What to do
Leave out the pictures, and print exactly the lines from the one holding "The height and width of the screenshot is (148, 198)." through the last line of the material.

Data in this exercise
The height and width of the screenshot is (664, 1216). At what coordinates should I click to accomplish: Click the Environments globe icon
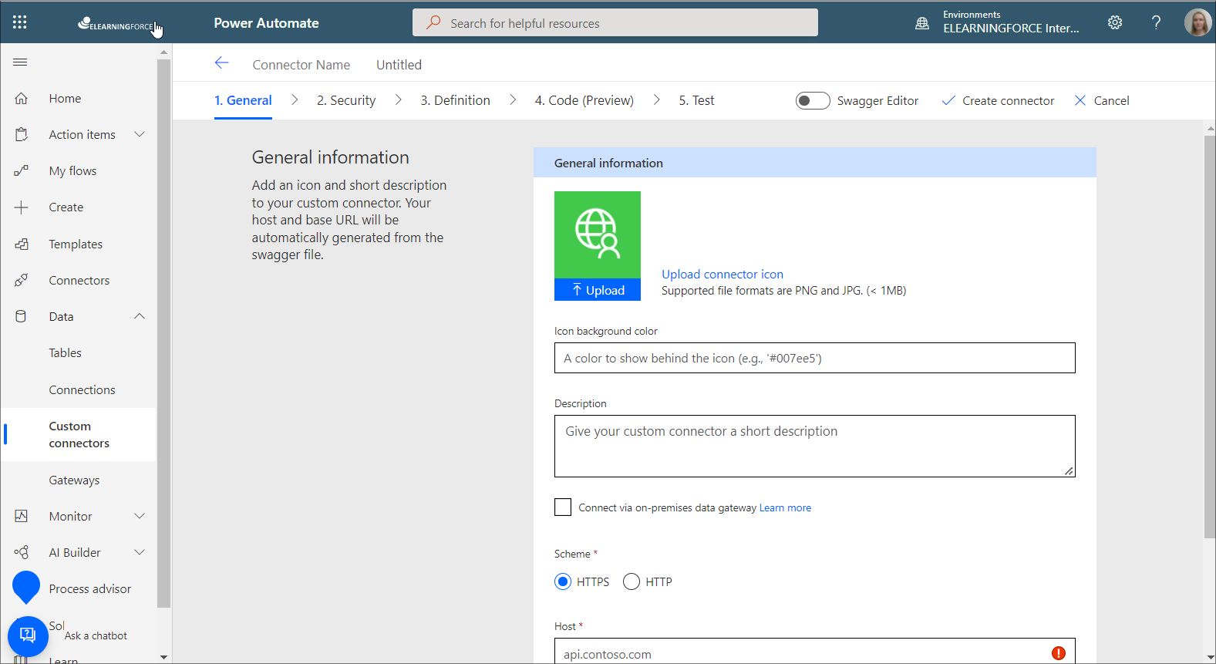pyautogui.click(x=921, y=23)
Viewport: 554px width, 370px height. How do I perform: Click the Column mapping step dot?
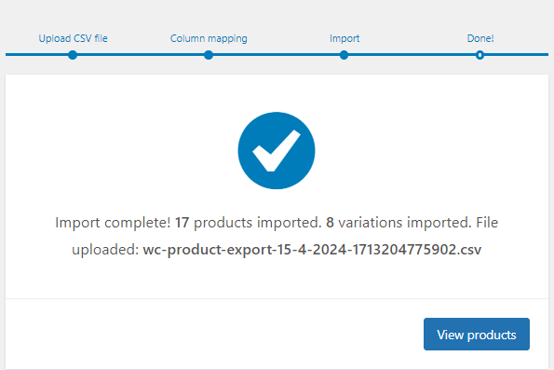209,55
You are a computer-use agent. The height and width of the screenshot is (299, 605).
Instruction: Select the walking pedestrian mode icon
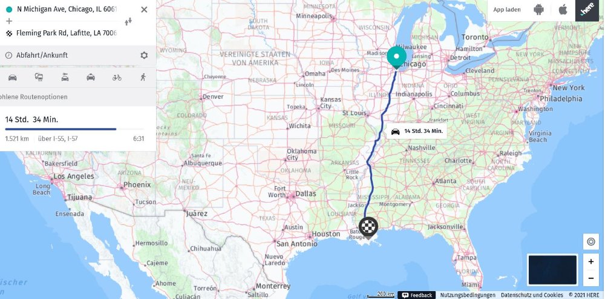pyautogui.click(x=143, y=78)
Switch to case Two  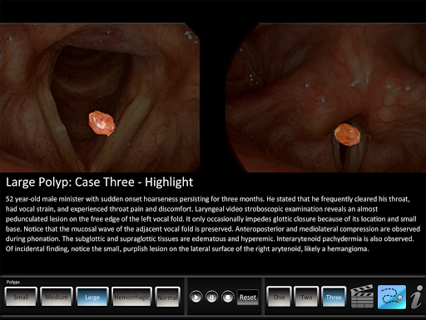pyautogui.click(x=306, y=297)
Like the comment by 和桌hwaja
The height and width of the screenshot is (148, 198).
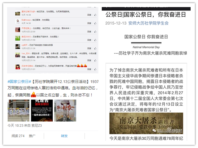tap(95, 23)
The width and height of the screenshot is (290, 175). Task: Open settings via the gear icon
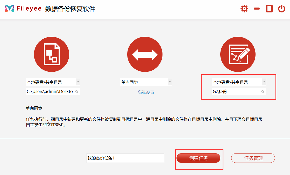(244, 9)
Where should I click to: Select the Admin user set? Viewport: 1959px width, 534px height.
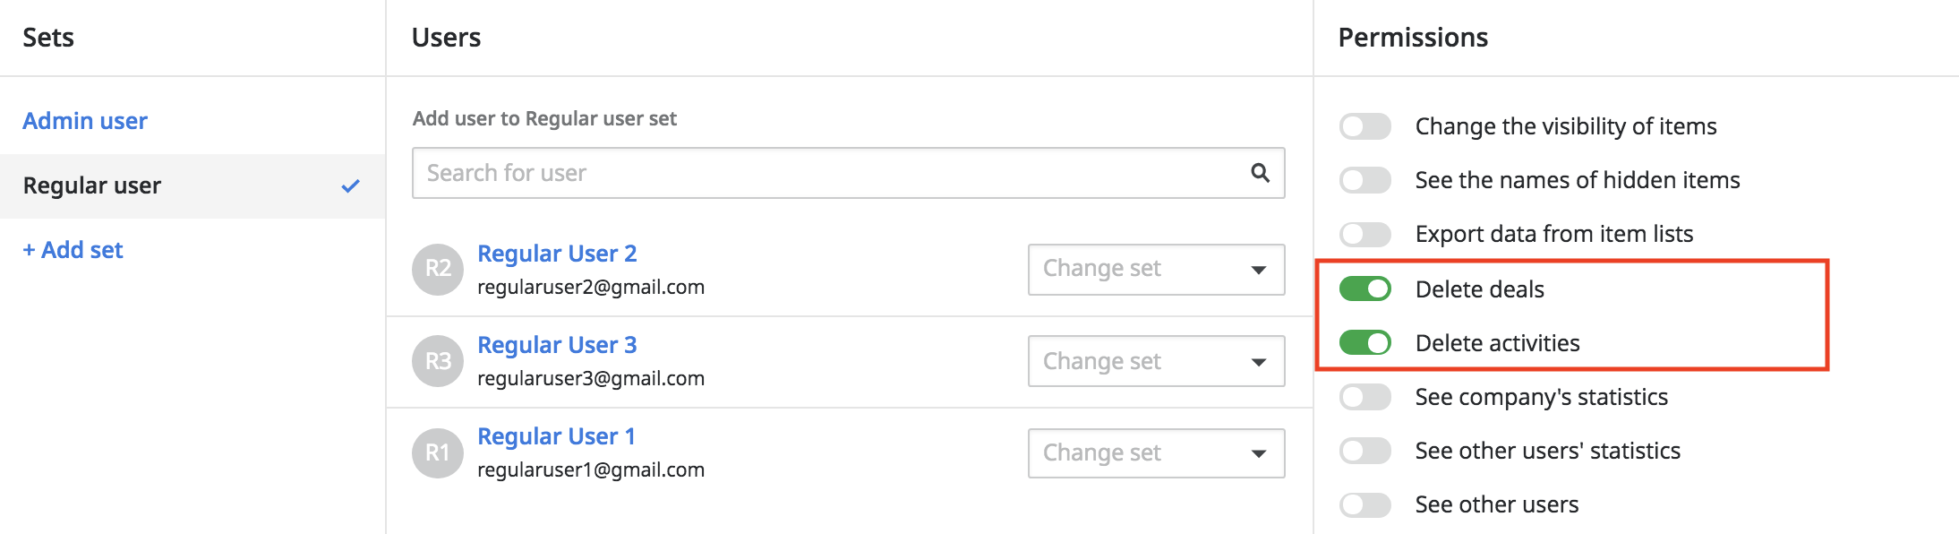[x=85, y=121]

Output of the exercise
The height and width of the screenshot is (148, 198).
tap(95, 23)
The width and height of the screenshot is (290, 175). Task: Open settings via the gear icon
(244, 9)
Where should I click to: Select the Admin user set? Viewport: 1959px width, 534px height.
[x=85, y=121]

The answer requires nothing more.